Target position entries:
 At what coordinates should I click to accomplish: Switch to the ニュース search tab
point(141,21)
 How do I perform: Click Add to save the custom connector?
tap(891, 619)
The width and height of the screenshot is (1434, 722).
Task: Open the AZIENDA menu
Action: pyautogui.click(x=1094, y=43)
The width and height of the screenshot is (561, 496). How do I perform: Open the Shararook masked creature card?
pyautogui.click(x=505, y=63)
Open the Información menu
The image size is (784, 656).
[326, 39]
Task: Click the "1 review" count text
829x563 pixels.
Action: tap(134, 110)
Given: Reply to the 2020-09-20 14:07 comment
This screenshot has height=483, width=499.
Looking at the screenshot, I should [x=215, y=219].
...
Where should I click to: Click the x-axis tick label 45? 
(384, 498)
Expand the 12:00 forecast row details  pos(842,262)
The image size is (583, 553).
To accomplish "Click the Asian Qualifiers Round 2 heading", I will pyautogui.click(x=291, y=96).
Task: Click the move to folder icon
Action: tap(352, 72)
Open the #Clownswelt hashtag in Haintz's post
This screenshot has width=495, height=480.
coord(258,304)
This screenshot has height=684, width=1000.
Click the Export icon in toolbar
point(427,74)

■ WHAT YOU WILL DO: Edit the part that opens with the line containing "At what coordinates" and closes with the line containing "Looking at the" by replacing "perform" with "carry out", and keep everything else in those lines unchanged.

■ SOLUTION FOR THIS TASK:
 At what coordinates should I click to accomplish: Switch to the ニュース search tab
point(141,21)
 How do I carry out: Click Add to save the custom connector?
tap(891, 619)
The width and height of the screenshot is (1434, 722).
Task: Open the AZIENDA menu
Action: pyautogui.click(x=1094, y=43)
The width and height of the screenshot is (561, 496). How do I carry out: Open the Shararook masked creature card?
pyautogui.click(x=505, y=63)
Open the Información menu
The image size is (784, 656).
[326, 39]
Task: Click the "1 review" count text
829x563 pixels.
Action: tap(134, 110)
Given: Reply to the 2020-09-20 14:07 comment
This screenshot has height=483, width=499.
Looking at the screenshot, I should [x=215, y=219].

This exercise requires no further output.